§ Task requirements
Repeat exactly, and only, the lines below starting at the line that contains "Click the text ubiquinone (coenzyme Q10)" and ending at the line that contains "You are a computer-use agent. Screen dimensions: 888x579", inclusive of both.

START Records for processing

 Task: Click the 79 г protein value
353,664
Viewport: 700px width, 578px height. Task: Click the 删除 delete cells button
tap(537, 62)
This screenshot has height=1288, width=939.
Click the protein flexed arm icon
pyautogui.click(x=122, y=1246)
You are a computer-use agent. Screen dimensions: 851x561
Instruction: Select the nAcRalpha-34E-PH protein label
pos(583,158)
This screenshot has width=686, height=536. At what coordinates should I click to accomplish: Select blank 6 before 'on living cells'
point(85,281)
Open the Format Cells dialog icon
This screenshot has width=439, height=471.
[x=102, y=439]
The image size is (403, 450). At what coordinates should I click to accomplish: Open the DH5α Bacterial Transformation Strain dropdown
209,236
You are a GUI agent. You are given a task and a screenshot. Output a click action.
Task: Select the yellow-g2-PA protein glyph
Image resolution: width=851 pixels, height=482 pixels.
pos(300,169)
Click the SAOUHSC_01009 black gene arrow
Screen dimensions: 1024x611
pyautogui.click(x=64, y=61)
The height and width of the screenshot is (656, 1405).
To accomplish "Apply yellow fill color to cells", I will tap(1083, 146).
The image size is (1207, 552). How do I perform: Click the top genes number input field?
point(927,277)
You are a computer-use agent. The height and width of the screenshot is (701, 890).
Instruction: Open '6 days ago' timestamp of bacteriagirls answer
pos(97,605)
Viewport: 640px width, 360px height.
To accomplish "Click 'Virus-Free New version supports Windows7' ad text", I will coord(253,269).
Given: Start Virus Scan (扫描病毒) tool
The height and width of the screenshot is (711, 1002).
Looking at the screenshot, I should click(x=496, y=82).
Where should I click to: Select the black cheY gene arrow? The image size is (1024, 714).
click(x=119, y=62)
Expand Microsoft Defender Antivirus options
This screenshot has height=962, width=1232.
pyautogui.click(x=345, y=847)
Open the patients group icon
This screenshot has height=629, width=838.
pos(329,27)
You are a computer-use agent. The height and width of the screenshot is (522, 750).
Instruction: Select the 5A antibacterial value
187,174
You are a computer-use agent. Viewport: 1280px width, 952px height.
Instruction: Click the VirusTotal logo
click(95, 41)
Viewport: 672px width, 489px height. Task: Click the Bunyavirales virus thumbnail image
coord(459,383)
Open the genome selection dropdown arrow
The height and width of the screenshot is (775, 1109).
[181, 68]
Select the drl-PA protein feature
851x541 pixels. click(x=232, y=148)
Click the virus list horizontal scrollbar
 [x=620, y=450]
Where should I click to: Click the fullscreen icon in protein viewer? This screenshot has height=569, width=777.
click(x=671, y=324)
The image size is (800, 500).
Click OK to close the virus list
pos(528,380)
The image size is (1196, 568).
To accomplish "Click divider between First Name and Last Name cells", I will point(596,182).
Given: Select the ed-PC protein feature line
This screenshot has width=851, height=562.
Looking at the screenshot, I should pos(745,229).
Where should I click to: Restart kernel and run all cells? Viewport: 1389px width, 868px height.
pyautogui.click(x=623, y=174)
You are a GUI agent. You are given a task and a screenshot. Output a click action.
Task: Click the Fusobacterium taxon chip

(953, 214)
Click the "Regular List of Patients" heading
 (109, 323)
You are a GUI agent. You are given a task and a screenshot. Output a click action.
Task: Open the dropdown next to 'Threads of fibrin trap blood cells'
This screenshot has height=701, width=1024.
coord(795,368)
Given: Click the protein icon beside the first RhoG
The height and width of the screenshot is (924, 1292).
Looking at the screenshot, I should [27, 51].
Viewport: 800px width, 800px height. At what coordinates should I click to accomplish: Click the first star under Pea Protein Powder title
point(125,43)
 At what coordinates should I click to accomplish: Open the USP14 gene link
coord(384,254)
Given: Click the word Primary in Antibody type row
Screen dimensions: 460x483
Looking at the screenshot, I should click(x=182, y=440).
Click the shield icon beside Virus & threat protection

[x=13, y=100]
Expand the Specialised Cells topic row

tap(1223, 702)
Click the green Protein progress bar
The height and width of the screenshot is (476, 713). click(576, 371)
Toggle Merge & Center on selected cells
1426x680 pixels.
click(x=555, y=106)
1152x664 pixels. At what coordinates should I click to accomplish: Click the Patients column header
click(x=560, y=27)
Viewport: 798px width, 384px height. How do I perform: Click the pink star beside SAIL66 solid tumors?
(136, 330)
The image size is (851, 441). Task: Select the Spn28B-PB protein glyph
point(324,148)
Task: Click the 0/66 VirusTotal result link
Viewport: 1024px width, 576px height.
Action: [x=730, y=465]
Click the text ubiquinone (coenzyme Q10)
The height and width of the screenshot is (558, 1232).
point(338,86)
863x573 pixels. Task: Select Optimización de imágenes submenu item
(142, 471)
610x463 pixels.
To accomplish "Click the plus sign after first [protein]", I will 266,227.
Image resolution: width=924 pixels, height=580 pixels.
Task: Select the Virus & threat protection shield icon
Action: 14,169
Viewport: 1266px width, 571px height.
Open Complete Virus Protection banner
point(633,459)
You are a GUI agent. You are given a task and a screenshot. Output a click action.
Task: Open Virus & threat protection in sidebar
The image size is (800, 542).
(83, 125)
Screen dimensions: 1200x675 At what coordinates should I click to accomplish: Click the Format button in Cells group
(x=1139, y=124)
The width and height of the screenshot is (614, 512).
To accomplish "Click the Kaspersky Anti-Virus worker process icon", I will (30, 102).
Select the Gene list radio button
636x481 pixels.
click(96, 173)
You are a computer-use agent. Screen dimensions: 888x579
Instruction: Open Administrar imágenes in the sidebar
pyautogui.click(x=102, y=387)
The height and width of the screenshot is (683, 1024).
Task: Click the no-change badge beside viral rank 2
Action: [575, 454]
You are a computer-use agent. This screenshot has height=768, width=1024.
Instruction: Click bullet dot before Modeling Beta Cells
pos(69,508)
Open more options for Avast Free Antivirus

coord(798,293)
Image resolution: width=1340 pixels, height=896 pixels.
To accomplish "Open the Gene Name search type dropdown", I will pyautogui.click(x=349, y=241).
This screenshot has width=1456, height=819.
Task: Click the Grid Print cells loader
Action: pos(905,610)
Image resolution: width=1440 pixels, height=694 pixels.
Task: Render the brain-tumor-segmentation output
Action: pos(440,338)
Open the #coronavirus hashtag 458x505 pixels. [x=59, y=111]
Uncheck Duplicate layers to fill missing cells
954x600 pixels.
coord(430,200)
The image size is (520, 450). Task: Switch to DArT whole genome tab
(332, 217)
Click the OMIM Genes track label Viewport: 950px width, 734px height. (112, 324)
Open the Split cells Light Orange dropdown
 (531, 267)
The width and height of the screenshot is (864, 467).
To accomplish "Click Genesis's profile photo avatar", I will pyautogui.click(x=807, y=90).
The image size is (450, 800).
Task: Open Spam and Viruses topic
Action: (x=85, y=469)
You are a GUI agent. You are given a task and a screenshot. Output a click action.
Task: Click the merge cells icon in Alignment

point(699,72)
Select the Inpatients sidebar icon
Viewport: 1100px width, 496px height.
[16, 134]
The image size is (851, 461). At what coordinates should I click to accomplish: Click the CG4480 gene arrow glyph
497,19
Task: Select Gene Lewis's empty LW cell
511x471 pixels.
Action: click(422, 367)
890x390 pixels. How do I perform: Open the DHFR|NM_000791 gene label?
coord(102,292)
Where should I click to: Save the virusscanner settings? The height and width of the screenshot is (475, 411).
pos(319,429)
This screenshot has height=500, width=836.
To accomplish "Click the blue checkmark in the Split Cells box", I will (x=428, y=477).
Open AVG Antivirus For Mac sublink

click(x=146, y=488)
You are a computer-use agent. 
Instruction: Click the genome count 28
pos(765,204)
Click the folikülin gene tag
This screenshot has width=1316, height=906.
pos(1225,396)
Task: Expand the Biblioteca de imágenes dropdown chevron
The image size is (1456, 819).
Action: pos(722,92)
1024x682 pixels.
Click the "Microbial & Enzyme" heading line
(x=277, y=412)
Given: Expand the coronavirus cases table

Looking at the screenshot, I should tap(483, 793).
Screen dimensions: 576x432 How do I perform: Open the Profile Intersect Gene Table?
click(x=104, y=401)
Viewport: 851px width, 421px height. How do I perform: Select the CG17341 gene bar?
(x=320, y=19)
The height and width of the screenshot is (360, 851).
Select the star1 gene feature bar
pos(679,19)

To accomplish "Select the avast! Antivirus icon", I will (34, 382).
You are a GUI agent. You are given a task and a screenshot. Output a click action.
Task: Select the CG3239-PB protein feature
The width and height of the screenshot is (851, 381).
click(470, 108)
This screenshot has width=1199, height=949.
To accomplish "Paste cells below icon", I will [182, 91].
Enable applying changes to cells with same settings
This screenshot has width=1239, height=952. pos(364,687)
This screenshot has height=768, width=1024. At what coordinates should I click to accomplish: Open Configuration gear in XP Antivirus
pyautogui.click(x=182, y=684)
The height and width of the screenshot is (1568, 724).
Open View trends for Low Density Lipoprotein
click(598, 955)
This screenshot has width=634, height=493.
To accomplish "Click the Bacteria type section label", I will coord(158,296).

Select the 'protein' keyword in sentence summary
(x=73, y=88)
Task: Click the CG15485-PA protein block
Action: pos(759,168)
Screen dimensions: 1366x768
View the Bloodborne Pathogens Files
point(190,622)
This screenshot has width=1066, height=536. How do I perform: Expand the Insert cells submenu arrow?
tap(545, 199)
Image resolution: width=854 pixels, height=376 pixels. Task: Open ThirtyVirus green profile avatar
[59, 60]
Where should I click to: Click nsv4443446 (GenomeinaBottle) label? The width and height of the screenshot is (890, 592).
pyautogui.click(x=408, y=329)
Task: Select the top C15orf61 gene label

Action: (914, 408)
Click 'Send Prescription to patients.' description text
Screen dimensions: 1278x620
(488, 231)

END Records for processing

§ Answer for this exercise
Click the text ubiquinone (coenzyme Q10)
The height and width of the screenshot is (558, 1232).
point(338,86)
863x573 pixels. Task: Select Optimización de imágenes submenu item
(142, 471)
610x463 pixels.
To accomplish "Click the plus sign after first [protein]", I will 266,227.
Image resolution: width=924 pixels, height=580 pixels.
Task: Select the Virus & threat protection shield icon
Action: 14,169
Viewport: 1266px width, 571px height.
Open Complete Virus Protection banner
point(633,459)
You are a GUI agent. You are given a task and a screenshot. Output a click action.
Task: Open Virus & threat protection in sidebar
The image size is (800, 542).
(83, 125)
Screen dimensions: 1200x675 At what coordinates should I click to accomplish: Click the Format button in Cells group
(x=1139, y=124)
The width and height of the screenshot is (614, 512).
To accomplish "Click the Kaspersky Anti-Virus worker process icon", I will (30, 102).
Select the Gene list radio button
636x481 pixels.
click(96, 173)
You are a computer-use agent. Screen dimensions: 888x579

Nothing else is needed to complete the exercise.